[What you have to do] Please report every line of the listing below that has the word "number" in it.

[Information provided]

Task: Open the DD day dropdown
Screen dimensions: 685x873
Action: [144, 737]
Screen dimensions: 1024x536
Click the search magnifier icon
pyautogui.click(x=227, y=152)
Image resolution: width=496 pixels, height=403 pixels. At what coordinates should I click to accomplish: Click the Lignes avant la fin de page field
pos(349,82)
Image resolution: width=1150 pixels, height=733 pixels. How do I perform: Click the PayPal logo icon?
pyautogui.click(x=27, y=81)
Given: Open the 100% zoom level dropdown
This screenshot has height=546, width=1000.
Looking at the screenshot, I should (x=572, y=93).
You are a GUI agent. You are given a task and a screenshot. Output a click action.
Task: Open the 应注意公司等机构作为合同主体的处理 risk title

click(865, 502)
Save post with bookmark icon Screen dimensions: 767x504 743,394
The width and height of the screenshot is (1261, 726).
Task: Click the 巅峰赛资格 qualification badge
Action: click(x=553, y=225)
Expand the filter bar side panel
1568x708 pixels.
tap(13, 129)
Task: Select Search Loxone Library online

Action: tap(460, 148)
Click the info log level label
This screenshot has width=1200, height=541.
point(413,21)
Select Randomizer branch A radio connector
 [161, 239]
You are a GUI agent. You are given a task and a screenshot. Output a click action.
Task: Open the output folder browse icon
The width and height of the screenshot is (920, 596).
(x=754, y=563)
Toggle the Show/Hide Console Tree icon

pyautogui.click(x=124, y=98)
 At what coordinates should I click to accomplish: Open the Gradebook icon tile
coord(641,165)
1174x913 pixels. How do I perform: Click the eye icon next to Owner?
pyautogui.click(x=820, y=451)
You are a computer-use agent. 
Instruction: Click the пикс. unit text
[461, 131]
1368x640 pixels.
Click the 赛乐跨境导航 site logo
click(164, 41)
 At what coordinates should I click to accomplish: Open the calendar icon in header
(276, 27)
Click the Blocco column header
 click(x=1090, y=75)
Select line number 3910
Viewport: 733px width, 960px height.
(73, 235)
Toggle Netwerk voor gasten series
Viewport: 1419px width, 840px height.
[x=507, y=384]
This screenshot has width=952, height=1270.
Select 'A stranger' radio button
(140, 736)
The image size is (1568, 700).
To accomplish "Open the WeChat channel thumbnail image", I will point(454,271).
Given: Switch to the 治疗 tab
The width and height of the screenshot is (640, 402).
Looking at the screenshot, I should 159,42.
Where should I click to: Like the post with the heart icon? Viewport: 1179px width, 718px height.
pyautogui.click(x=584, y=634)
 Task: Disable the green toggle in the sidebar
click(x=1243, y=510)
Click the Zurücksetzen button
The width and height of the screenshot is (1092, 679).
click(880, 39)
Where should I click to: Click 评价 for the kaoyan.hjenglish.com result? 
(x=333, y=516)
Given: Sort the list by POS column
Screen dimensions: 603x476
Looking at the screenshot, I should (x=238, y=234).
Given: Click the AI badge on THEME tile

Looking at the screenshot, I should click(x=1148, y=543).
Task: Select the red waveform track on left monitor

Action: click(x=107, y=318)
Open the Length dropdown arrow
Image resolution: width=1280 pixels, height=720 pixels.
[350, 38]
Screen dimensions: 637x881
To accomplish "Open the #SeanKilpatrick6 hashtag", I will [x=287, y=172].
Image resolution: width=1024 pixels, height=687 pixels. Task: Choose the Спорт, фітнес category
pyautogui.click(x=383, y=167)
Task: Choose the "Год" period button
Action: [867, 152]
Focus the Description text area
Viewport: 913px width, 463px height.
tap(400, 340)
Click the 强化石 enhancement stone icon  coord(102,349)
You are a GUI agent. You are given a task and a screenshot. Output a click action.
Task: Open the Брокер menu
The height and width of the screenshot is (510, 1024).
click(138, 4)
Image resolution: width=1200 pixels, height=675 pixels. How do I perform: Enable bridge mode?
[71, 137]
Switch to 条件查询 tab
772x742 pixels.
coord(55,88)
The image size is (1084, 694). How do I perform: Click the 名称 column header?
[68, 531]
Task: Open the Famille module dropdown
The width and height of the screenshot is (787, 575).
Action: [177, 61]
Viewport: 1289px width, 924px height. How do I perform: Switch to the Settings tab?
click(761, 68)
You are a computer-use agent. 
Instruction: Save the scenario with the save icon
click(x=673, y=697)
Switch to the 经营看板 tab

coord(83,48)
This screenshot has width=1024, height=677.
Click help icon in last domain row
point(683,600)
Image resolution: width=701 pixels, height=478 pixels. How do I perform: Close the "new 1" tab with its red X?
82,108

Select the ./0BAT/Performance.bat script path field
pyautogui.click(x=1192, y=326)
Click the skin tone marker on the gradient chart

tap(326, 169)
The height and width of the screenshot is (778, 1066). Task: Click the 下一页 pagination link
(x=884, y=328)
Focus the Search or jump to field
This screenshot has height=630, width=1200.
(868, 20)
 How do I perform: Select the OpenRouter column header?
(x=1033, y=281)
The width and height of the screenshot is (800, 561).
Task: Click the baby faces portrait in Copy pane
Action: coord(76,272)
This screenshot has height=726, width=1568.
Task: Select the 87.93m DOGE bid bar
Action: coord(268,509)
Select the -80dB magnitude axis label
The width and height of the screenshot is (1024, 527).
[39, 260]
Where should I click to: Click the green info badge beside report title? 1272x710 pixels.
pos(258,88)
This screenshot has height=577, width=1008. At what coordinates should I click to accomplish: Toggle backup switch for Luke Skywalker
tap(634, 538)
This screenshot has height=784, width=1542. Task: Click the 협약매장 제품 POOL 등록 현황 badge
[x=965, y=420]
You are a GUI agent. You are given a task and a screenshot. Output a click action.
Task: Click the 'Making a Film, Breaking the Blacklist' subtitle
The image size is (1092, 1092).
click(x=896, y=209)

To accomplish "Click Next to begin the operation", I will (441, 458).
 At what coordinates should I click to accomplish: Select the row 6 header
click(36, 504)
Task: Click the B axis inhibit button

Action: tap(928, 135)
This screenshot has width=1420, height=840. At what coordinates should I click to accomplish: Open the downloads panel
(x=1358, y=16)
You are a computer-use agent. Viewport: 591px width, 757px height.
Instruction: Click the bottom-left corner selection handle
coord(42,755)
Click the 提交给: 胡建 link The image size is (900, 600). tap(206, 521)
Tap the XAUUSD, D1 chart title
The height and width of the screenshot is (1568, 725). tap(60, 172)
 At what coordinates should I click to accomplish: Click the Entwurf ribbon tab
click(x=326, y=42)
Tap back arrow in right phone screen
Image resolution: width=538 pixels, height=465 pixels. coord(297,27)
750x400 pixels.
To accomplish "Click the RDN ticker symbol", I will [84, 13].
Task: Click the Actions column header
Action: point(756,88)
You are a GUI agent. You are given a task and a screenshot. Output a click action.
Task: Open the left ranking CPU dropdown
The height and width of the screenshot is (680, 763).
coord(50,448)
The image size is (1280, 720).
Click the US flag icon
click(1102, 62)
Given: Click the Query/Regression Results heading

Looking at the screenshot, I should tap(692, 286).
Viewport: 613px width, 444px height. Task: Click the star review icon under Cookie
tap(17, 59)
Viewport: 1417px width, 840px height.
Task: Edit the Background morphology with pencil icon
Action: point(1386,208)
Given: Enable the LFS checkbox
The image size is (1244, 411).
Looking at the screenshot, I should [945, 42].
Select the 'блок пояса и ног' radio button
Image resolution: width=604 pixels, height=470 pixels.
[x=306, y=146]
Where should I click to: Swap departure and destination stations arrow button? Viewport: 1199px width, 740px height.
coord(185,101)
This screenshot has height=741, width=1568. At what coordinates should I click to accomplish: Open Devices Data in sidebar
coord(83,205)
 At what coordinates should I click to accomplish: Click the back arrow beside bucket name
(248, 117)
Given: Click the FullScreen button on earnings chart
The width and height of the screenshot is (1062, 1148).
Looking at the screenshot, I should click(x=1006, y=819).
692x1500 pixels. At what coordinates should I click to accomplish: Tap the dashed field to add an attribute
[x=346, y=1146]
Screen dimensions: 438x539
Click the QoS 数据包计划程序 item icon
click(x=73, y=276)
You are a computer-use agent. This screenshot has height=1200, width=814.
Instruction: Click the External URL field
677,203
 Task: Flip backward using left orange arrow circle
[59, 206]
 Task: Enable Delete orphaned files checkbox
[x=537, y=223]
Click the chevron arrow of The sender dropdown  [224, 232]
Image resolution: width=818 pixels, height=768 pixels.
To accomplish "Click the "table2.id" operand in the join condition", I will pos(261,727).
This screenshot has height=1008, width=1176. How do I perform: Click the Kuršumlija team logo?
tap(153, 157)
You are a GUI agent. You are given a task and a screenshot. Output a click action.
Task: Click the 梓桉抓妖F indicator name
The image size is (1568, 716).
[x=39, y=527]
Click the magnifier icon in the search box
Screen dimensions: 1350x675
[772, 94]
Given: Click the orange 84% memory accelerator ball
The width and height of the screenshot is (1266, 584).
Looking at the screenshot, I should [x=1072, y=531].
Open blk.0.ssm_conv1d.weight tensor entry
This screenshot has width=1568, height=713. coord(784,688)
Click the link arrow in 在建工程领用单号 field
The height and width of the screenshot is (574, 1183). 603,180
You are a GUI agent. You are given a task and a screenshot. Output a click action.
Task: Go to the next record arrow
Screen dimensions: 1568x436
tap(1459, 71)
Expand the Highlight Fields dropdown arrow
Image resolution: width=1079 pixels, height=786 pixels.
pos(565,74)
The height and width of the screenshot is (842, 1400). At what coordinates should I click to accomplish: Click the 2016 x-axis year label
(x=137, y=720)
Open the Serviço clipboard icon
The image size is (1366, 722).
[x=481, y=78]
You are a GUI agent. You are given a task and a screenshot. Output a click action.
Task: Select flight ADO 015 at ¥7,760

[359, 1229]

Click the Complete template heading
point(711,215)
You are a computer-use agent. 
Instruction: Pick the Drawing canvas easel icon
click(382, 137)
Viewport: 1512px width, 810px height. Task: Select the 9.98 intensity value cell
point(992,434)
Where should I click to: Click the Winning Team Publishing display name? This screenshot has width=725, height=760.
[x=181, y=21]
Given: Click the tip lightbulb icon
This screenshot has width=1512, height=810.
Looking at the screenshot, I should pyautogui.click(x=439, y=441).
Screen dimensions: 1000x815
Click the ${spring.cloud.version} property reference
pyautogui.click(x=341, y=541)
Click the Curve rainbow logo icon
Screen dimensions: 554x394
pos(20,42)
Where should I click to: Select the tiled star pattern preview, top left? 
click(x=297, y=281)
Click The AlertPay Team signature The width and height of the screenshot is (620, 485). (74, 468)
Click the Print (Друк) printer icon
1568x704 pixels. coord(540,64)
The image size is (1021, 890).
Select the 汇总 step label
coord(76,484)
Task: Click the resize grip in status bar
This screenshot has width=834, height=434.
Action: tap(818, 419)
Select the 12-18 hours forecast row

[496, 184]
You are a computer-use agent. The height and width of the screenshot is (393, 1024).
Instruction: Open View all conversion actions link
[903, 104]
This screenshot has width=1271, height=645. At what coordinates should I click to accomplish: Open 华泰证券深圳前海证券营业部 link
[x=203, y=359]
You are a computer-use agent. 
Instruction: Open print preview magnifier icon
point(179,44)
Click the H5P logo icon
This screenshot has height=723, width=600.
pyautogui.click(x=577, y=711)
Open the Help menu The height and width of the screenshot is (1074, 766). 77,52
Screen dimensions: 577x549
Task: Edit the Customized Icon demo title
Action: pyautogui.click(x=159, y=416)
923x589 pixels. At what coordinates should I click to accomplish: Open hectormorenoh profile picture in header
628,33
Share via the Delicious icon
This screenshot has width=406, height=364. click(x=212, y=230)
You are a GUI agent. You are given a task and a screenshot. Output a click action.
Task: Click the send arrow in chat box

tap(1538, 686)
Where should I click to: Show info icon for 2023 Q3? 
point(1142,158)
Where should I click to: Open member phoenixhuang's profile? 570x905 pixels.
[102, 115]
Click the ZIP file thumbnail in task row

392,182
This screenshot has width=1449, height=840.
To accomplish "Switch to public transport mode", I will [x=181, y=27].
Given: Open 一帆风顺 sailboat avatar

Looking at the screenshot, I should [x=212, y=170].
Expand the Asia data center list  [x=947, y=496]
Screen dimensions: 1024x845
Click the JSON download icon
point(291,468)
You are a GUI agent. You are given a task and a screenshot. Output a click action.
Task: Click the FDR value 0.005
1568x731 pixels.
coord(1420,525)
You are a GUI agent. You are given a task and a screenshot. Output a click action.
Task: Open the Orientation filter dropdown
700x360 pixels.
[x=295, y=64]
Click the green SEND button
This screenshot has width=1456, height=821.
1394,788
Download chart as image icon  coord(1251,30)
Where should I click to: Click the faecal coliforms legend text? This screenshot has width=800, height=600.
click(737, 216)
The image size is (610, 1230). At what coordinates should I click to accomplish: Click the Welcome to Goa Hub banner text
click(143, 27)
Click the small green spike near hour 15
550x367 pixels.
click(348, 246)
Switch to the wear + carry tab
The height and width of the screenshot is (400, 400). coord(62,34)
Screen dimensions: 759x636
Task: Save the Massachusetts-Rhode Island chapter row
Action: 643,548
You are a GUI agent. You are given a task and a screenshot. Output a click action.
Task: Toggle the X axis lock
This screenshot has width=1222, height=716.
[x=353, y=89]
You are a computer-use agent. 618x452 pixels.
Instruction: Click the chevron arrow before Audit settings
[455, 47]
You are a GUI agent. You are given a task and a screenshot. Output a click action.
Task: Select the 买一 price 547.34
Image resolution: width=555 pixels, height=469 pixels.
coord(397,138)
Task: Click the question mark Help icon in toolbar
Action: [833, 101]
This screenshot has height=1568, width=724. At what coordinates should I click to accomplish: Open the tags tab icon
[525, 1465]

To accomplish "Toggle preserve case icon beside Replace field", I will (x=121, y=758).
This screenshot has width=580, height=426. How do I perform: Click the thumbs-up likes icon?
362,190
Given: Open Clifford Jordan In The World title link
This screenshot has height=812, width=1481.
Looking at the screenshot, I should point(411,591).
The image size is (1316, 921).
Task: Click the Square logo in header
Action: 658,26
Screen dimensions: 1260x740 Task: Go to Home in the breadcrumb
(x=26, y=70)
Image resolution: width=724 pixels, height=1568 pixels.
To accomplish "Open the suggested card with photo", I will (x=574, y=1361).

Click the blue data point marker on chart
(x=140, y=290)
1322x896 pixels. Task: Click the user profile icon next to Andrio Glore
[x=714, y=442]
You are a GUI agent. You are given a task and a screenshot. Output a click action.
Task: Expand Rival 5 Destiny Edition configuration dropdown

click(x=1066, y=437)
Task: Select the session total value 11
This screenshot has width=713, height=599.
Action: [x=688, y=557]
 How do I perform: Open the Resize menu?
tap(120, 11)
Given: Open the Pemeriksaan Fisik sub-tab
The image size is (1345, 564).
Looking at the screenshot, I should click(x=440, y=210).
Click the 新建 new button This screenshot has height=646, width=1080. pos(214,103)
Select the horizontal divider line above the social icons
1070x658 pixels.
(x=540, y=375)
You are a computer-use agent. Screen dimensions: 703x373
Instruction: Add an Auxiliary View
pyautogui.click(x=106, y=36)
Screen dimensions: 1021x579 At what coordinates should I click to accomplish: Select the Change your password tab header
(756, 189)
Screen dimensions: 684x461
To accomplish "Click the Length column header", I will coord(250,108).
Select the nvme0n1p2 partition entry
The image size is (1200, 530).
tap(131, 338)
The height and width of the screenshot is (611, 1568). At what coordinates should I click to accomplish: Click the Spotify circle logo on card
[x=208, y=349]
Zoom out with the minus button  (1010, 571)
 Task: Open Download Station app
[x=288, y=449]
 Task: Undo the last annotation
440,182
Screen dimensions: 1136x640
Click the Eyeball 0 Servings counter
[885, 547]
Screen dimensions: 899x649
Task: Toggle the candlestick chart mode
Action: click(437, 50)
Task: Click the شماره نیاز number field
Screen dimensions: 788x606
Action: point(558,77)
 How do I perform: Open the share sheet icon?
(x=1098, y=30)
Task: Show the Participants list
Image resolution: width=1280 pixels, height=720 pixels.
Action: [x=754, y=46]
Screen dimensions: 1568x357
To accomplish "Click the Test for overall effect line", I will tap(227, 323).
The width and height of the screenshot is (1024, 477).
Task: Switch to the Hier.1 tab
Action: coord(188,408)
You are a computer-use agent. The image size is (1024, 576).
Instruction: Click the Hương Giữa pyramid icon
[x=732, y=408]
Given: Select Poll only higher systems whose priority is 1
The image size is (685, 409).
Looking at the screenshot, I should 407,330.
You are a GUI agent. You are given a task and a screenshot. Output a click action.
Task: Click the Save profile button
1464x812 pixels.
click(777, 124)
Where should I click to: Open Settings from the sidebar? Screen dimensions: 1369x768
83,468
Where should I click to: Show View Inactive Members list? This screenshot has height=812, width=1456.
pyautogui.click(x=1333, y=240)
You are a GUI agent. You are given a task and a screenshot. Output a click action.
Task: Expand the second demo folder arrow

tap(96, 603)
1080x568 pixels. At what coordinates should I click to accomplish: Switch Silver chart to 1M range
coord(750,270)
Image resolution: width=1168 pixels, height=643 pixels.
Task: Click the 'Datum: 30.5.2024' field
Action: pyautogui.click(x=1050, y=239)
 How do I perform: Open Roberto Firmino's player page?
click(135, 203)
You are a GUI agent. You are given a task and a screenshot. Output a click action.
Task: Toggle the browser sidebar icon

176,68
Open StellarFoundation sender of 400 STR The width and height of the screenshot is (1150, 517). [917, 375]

[Reply to the task]
Select line number 3910
Task: Click the شماره نیاز number field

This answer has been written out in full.